EXERCISE DATA Start Marker

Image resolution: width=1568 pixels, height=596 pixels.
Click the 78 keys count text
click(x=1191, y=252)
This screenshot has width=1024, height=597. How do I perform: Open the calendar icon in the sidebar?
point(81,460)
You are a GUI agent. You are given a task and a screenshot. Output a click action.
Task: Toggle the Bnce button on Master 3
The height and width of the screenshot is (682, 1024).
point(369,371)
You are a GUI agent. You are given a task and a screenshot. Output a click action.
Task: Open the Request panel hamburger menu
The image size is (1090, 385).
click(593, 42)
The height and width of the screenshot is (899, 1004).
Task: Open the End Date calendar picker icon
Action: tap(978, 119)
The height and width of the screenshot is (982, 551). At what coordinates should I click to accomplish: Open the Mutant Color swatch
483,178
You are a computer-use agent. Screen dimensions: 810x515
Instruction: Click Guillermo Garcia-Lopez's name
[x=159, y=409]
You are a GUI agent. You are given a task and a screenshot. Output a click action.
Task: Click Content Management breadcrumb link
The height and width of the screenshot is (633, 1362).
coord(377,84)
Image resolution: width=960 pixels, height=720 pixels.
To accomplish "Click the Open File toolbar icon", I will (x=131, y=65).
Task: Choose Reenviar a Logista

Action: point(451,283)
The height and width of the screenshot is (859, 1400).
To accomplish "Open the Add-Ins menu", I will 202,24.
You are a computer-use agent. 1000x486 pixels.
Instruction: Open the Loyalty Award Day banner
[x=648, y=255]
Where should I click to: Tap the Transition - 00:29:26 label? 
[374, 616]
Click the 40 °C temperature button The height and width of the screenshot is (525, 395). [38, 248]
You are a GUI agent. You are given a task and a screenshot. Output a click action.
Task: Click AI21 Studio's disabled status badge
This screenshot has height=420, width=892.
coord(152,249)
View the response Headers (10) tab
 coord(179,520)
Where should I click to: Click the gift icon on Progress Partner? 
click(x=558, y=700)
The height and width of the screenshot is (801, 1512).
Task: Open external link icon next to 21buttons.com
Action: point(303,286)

EXERCISE DATA End Marker

■ ASSIGNMENT
In the listing above, start at the line with "The image size is (1090, 385).", go on through the line with "You are a computer-use agent. 1000x486", and copy each of those lines exactly; leave out all the rest.

■ YOUR SOLUTION
The image size is (1090, 385).
click(593, 42)
The height and width of the screenshot is (899, 1004).
Task: Open the End Date calendar picker icon
Action: tap(978, 119)
The height and width of the screenshot is (982, 551). At what coordinates should I click to accomplish: Open the Mutant Color swatch
483,178
You are a computer-use agent. Screen dimensions: 810x515
Instruction: Click Guillermo Garcia-Lopez's name
[x=159, y=409]
You are a GUI agent. You are given a task and a screenshot. Output a click action.
Task: Click Content Management breadcrumb link
The height and width of the screenshot is (633, 1362).
coord(377,84)
Image resolution: width=960 pixels, height=720 pixels.
To accomplish "Click the Open File toolbar icon", I will (x=131, y=65).
Task: Choose Reenviar a Logista

Action: point(451,283)
The height and width of the screenshot is (859, 1400).
To accomplish "Open the Add-Ins menu", I will 202,24.
You are a computer-use agent. 1000x486 pixels.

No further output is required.